Cedar Park joins CAPCOG's Clean Air Coalition
The Cedar Park City Council unanimously approved a resolution to join the Capital Area Council of Governments Central Texas Clean Air Coalition and appointed Councilman Scott Mitchell as the city's representative on the coalition. Membership in the coalition requires the city to take several measures, including participation in the eight-hour Ozone Flex Program.
The program prohibits city vehicles weighing more than 14,000 pounds from idling—excluding public safety vehicles or vehicles being used during a utility emergency—and requires the city to offer direct deposit to its employees and participation in efforts to promote efficient traffic signal operations through signal synchronization and other Intelligent Transportation System (ITS) technologies. According to city staff, Cedar Park already follows most of those guidelines.
City mulls juvenile curfew
The Cedar Park City Council held a first reading and public hearing for an ordinance that would repeal the city's daytime juvenile curfew at its Feb. 2 meeting. Several residents with home-schooled children said they were concerned the law would cause their children to be stopped by police. The council could vote to repeal the ordinance at the Feb. 23 meeting.
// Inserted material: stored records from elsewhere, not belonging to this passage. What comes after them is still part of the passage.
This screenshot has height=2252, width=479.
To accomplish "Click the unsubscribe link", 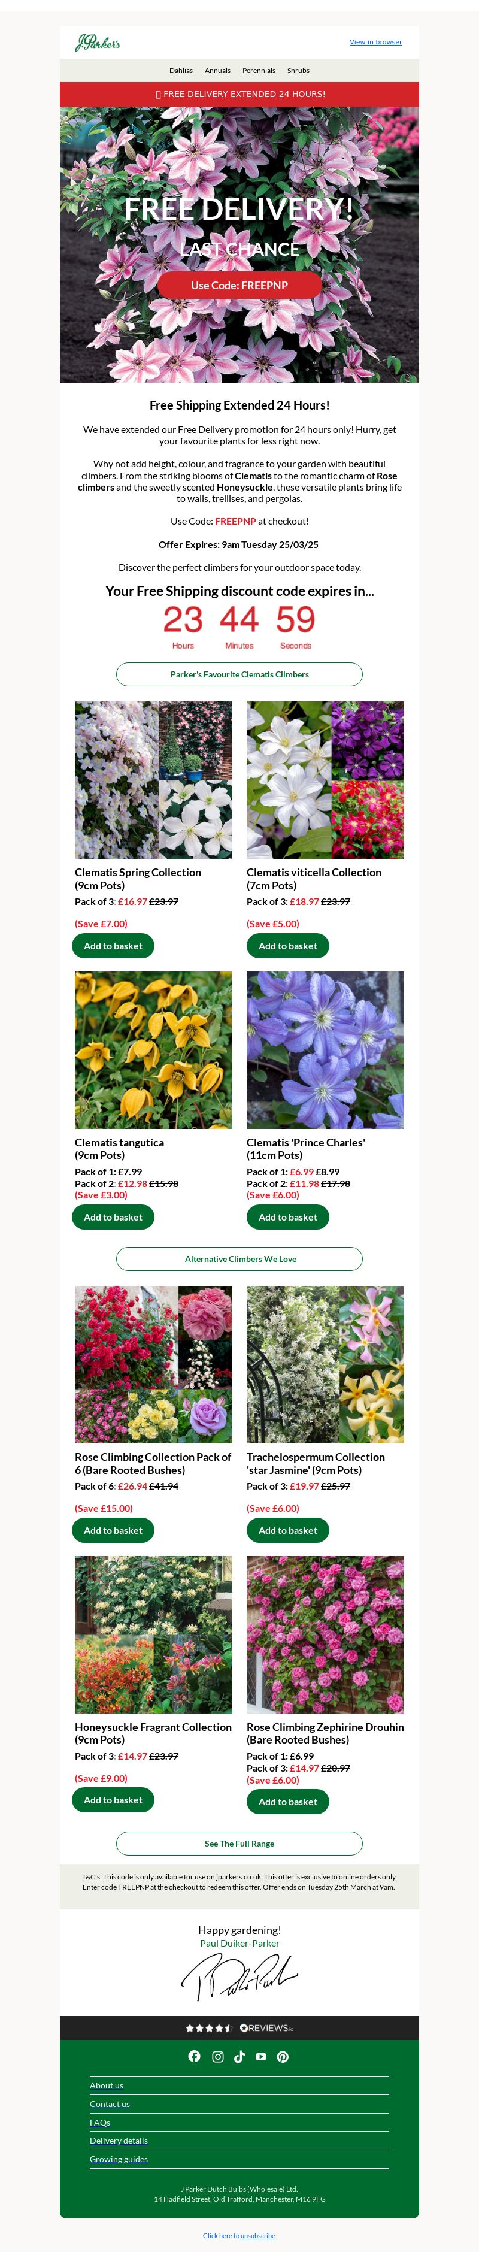I will [258, 2235].
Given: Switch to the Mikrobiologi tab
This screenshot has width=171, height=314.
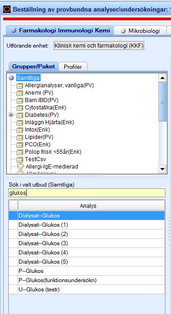Looking at the screenshot, I should 140,30.
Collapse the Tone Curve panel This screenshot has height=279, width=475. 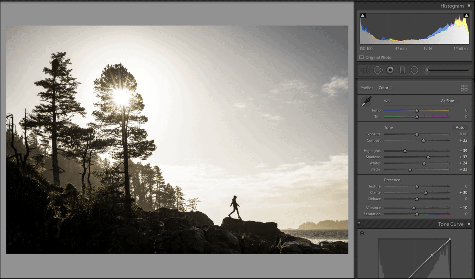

Under the daytime part of the juvenile curfew ordinance, a juvenile is in violation if they are in a public place unsupervised between 9 a.m. and 2:30 p.m. when Leander Independent School District or Round Rock Independent School District are in session. Cedar Park Police Chief Henry Fluck said the police department needs the ordinance and that the state statute established for truancy does not provide the same resource.